The more specific you are with your search, the better your feed becomes. We use semantic understanding to match intent, not just keywords. If a creator makes incredible content but posted a car video one day and a singing video the next, they won't be punished. You'll find them if that's what you're looking for.
And here's something powerful: you can share your Stacks with others. Built the perfect stack for learning Spanish? Share it. Curated an incredible lineup of underground electronic music? Pass it along. Mulcast becomes a community of curators, not just consumers. Your discoveries become someone else's starting point.
This is what the next generation of content consumption looks like. Not endless rabbit holes. Just clarity.

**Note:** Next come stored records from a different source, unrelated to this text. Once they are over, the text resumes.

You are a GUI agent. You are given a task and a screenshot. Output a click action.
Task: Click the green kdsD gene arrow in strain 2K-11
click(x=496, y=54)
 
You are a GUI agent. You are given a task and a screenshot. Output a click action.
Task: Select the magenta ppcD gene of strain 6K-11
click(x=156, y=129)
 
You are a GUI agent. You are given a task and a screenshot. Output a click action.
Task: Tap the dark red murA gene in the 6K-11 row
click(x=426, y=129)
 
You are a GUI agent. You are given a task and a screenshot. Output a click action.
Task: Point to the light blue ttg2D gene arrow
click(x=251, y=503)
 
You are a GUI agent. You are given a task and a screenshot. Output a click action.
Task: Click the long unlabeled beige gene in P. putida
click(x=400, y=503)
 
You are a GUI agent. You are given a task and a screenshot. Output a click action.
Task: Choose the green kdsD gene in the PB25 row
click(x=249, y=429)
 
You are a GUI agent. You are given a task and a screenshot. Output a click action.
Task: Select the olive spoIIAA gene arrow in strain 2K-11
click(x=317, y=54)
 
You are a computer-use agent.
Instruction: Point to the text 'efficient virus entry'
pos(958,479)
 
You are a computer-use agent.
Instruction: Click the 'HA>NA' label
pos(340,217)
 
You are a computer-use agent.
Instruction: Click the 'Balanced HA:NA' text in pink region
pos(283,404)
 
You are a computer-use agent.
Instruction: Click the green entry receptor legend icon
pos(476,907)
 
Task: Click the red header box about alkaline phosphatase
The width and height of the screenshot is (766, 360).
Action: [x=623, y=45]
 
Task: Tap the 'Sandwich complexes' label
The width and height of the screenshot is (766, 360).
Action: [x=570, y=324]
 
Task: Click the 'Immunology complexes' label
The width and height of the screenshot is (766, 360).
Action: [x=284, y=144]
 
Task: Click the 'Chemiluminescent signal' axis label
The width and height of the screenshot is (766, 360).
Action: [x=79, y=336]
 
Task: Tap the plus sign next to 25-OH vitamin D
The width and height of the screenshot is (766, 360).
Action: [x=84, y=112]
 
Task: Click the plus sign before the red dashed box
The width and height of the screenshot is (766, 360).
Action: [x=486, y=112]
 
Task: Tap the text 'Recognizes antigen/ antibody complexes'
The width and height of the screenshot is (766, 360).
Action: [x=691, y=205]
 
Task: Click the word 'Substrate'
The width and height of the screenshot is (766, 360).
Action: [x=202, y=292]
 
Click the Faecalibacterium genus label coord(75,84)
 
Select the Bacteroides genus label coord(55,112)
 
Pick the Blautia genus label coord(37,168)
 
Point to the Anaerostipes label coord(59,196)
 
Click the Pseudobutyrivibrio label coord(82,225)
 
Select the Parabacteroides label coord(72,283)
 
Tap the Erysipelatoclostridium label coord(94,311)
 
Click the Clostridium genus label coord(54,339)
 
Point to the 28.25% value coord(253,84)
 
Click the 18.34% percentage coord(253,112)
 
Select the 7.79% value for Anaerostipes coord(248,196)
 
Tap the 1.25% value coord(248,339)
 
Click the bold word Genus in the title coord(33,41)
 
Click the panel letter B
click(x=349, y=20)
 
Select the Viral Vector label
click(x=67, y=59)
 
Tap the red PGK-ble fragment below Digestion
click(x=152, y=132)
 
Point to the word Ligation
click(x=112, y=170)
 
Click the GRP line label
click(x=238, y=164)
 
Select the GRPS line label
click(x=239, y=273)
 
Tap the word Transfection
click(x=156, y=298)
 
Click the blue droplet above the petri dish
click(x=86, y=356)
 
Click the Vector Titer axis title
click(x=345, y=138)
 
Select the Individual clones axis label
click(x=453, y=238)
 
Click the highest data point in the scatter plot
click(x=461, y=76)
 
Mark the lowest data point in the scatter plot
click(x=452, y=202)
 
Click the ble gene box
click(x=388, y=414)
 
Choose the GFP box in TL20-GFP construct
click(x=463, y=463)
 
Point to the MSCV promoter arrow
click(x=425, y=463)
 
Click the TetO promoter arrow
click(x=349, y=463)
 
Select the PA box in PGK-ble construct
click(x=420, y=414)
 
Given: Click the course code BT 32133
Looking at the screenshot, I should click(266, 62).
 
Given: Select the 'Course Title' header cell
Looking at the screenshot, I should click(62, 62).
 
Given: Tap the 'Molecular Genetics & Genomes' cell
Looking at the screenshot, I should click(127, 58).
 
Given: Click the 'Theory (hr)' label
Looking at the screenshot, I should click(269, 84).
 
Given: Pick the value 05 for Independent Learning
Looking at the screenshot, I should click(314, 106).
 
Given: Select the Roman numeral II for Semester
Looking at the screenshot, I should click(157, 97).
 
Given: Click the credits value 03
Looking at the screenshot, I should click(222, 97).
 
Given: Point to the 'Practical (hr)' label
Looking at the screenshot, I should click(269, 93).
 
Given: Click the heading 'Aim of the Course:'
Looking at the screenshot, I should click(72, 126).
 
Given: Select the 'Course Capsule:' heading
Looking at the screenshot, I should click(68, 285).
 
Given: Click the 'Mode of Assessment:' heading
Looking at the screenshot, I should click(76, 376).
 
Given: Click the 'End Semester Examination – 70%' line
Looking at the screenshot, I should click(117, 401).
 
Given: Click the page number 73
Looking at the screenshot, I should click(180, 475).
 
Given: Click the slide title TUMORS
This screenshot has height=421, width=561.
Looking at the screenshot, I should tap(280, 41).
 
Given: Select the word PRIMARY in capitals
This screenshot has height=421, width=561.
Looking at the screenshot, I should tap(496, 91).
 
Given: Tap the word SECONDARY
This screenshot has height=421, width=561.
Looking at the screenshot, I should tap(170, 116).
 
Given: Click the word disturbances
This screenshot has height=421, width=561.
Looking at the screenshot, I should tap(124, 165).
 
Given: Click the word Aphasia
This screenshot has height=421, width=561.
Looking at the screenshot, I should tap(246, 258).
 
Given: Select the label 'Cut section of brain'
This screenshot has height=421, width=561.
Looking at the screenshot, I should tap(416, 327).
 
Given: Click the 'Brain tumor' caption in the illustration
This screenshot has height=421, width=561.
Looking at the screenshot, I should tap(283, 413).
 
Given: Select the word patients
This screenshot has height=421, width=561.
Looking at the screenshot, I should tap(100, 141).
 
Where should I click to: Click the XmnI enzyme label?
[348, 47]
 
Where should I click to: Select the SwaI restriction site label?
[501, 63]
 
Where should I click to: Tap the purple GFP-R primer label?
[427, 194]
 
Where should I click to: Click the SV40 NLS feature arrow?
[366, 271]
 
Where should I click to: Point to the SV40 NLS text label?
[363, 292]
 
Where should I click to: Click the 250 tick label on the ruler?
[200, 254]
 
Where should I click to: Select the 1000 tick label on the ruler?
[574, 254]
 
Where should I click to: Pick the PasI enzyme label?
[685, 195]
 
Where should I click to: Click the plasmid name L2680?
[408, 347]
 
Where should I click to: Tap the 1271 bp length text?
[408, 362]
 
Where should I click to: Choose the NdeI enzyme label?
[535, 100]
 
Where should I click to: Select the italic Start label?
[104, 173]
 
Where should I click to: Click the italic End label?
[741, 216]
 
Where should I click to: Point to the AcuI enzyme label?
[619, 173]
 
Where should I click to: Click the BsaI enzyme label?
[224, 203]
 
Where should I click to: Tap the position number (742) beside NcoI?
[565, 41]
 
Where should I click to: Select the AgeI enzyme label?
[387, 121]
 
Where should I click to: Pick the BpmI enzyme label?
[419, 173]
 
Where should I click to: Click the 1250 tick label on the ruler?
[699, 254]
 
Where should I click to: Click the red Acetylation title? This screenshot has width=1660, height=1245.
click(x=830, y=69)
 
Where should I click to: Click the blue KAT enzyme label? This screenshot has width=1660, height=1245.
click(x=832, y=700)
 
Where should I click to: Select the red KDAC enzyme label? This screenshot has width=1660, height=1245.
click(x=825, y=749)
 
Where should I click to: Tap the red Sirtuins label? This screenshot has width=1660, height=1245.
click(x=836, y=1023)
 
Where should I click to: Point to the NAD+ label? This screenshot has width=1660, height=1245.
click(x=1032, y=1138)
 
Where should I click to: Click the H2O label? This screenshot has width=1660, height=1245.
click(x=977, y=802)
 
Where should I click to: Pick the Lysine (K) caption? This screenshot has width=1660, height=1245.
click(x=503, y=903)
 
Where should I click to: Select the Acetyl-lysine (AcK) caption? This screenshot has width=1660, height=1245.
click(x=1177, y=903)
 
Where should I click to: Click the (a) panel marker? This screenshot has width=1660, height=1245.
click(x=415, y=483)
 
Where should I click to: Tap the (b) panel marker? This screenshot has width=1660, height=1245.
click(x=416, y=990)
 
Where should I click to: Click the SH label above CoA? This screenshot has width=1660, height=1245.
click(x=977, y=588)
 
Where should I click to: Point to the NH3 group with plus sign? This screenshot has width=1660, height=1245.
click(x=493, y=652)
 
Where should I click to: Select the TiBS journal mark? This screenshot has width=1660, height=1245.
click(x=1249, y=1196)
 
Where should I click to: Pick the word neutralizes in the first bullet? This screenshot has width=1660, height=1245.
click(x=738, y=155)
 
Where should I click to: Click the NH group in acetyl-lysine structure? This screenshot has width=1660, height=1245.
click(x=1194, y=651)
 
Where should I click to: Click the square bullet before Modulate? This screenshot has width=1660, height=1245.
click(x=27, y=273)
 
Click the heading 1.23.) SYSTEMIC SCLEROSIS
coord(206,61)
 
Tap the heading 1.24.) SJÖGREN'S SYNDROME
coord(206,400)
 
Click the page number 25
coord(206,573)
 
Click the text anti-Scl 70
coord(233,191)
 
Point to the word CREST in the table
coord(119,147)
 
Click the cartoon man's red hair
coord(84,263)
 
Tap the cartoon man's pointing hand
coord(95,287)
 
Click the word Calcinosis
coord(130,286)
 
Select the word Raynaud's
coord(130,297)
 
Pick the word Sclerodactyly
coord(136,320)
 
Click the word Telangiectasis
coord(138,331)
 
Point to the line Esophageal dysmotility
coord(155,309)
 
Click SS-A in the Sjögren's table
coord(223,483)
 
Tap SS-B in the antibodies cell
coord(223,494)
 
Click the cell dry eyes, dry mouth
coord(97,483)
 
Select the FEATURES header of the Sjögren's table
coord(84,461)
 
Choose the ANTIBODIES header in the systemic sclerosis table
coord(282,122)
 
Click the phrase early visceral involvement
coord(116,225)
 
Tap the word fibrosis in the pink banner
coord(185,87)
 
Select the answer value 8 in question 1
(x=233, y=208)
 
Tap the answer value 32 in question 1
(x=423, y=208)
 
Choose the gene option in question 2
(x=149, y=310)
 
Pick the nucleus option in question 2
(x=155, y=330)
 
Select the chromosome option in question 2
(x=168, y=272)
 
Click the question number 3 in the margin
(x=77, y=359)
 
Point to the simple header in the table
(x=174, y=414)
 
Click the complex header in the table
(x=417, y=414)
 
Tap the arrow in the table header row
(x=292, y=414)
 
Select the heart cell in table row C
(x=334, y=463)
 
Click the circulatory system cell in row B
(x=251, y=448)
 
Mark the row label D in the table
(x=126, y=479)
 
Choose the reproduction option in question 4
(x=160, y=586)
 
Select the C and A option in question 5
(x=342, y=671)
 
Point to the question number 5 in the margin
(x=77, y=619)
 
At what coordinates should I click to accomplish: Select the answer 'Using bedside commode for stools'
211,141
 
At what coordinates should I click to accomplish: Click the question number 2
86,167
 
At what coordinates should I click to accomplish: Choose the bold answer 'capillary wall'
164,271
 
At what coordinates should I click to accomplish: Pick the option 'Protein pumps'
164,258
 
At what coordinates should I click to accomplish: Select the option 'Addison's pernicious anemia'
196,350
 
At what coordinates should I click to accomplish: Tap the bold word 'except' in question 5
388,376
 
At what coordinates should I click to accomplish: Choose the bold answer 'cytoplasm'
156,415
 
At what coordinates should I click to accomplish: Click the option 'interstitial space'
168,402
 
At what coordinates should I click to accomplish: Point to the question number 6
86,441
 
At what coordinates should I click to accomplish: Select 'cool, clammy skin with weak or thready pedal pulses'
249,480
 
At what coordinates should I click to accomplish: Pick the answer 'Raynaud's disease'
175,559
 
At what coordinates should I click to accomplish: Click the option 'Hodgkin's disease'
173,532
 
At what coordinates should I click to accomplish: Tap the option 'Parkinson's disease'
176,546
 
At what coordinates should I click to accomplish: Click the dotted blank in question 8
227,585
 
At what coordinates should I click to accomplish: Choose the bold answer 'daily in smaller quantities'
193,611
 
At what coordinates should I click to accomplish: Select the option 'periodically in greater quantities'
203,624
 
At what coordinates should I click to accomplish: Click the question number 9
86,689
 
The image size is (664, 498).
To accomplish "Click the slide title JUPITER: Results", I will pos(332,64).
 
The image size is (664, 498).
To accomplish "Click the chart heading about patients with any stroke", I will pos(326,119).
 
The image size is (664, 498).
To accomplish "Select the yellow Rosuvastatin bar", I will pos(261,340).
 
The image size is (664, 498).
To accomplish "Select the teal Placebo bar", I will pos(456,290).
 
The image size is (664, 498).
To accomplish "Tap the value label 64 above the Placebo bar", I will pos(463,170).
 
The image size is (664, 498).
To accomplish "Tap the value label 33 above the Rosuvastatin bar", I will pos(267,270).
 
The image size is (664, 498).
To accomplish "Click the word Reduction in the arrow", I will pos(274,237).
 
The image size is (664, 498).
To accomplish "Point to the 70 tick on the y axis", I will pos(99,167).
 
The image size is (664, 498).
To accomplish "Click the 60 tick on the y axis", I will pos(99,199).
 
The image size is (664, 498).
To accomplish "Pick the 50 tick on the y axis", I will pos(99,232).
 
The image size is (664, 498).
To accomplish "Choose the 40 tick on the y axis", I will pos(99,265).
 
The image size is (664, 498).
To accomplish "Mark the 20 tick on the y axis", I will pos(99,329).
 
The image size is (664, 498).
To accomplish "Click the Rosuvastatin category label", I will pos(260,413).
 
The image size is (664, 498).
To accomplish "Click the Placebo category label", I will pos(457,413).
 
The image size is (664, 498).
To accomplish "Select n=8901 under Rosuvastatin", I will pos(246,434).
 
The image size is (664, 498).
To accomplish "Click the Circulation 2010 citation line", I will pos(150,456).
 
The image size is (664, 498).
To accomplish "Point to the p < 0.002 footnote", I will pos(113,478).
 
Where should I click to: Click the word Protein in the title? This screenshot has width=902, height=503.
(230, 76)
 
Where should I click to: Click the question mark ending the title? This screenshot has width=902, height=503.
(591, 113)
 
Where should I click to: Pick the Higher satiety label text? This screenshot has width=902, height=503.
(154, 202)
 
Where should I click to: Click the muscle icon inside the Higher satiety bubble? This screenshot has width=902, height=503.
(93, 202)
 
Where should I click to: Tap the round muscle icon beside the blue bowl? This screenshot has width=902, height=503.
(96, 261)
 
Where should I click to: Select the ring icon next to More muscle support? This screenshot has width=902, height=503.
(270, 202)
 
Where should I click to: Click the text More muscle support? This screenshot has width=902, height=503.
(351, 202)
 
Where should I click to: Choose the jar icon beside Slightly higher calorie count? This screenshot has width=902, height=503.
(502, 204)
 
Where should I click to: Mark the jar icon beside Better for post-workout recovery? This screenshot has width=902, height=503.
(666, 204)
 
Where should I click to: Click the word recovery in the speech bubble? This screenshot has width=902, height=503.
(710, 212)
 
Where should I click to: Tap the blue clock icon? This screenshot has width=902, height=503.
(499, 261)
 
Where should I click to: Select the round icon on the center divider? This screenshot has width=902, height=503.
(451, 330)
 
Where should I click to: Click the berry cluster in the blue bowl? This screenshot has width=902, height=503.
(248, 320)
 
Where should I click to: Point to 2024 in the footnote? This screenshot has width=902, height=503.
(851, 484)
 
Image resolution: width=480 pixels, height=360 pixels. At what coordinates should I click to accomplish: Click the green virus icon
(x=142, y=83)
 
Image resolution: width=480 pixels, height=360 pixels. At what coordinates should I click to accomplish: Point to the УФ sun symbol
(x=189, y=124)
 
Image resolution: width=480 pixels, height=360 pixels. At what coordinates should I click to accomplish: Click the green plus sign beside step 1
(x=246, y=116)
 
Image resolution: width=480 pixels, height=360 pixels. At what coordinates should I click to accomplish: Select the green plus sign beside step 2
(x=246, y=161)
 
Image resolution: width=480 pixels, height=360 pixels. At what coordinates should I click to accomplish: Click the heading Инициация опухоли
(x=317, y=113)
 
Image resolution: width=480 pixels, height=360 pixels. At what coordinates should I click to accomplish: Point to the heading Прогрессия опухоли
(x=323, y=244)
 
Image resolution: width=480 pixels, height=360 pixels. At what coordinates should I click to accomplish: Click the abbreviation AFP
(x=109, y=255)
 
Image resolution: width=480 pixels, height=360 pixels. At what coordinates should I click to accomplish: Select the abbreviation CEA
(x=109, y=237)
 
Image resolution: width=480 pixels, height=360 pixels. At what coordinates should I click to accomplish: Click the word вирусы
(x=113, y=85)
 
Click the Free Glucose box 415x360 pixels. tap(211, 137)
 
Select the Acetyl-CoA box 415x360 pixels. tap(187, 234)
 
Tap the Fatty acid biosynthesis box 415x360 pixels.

We've been fed for so long that we've forgotten how to hunt.
Restoring Intent
Our mission isn't to destroy Google, Meta, or TikTok. It's to give you the power to use them without being used by them.
We believe the future of media is curated, not computed. We're building for people who know what they want and are tired of being distracted by what they don't. We're building for the person who's sick of opening their feed and feeling lost, like they're being handed a menu they didn't ask for.
We're a small team. We're lean. We're AI-driven. And we're building the interface the internet should have had from the start.
Because at the end of the day, you deserve better than a fridge stocked by strangers.
You once had the control. Now you have the remote.